Source extract
__________
Mayor Adams’ attorney asks Manhattan federal judge to drop his case for good
Feb. 26, 2025, 10:39 a.m.
The mayor’s lawyer accused prosecutors of misconduct.

After weeks of legal drama, Mayor Eric Adams is asking a federal judge to drop his criminal charges for good, saying prosecutors violated his rights and various court rules.
Adams’ attorney, Alex Spiro, on Wednesday morning submitted a motion to dismiss the case “with prejudice,” which means prosecutors could not bring the charges back in the future. Earlier this month, the U.S. Department of Justice requested to set the charges aside temporarily, leaving open the possibility of pursuing the case once again after the November mayoral election.
In his motion, Spiro said “an extraordinary flurry of leaked internal Justice Department correspondence,” including letters sent between prosecutors involved in the case and DOJ officials, would prevent Adams from being able to get a fair trial.
“Simply put, the government’s conduct has destroyed whatever presumption of innocence Mayor Adams had left,” he said.
__________
Provided records
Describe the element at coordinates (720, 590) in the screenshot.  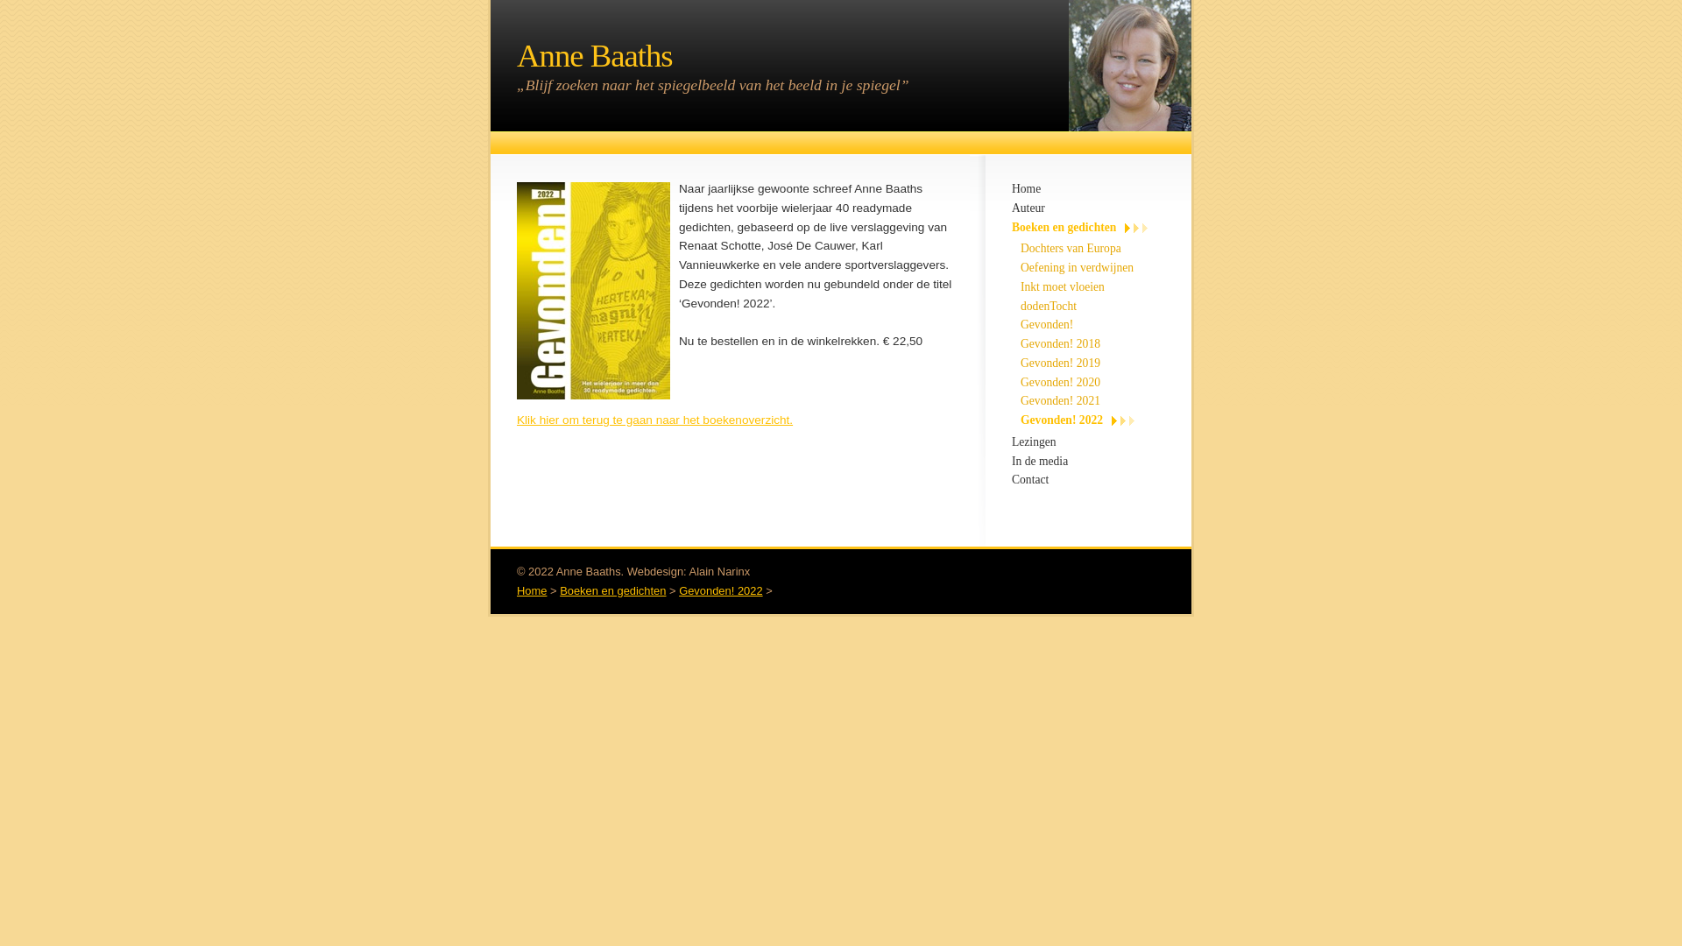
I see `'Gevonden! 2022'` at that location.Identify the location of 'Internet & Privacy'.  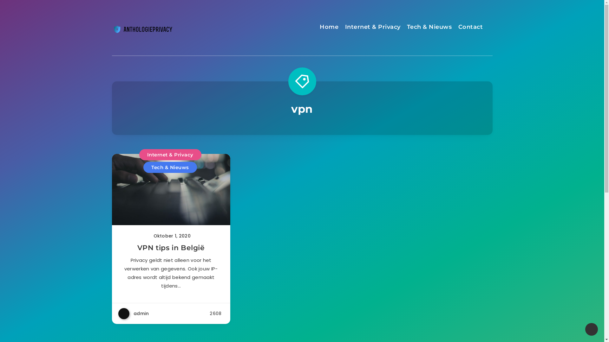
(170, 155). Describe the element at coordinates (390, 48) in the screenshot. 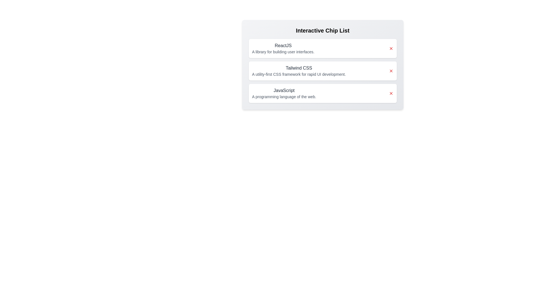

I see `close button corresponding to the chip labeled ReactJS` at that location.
__________
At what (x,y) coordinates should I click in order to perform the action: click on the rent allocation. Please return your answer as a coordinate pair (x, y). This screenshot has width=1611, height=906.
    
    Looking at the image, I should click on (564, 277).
__________
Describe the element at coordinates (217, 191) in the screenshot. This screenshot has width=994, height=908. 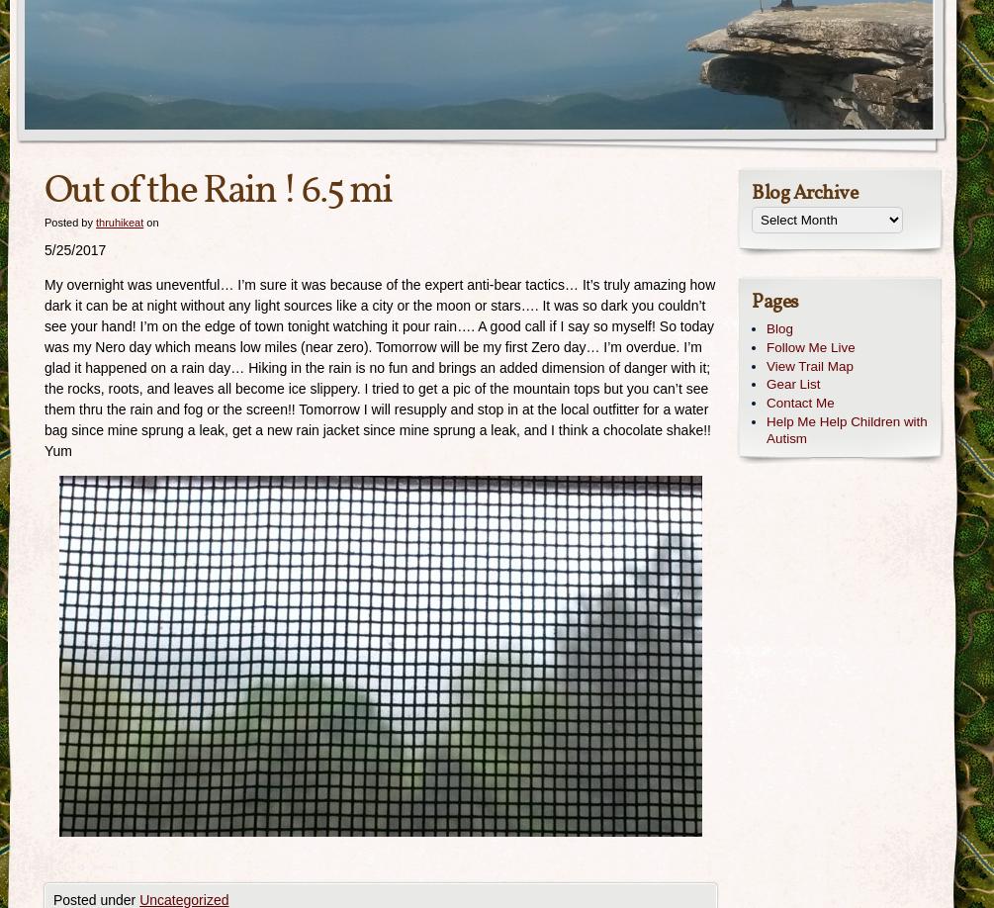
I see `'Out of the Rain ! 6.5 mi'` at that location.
__________
Activity list
A – Do these statements agree with the article about Mayor Adams' case? For each, answer yes or no and quote the deciding words. (i) Alex Spiro filed the motion on Wednesday morning. (ii) The Department of Justice asked to drop the charges permanently. (iii) The mayoral election is in November.
B – In the article about Mayor Adams' case, what does dismissing a case "with prejudice" mean?
C – Resume the article about Mayor Adams' case after its last sentence.
The records come from a separate source.

Activity answers
A –
(i) Yes: "on Wednesday morning submitted a motion to dismiss the case “with prejudice,”"
(ii) No: "requested to set the charges aside temporarily"
(iii) Yes: "after the November mayoral election"

B – Prosecutors could not bring the charges back in the future.

C –
A spokesperson for the U.S. attorney’s office for the Southern District of New York did not immediately respond to a request for comment.
In recent weeks, a dispute has intensified between the U.S. attorney’s office in New York City — nicknamed the “Sovereign District” for its record of independence — and DOJ officials in Washington, D.C. The conflict over Adams’ case has emerged in rare public detail, because the New York Times obtained a series of letters exchanged between the officials.
In early February memo, acting Deputy U.S. Attorney General Emil Bove directed prosecutors in the Southern District to stop pursuing their case against Adams, arguing that they charged the mayor too close to the election and that their case was interfering with his ability to focus on immigration and violent crime. Acting U.S. Attorney Danielle Sassoon responded on Feb. 12 with her own letter asking the DOJ to reconsider. She stood by the charges and accused Adams’ attorneys of pressing for the case to be dropped in exchange for his help with immigration enforcement.
But the DOJ continued to push for the dismissal of Adams’ indictment, prompting Sassoon and several other prosecutors to resign. DOJ prosecutors in D.C. then filed a motion asking a judge to dismiss the case.
Spiro said in his new filing that leaks of Sassoon’s letter and other exchanges between prosecutors about the case caused Adams “extreme prejudice,” including the resignations of several high-ranking City Hall officials and calls from elected officials for Adams' resignation.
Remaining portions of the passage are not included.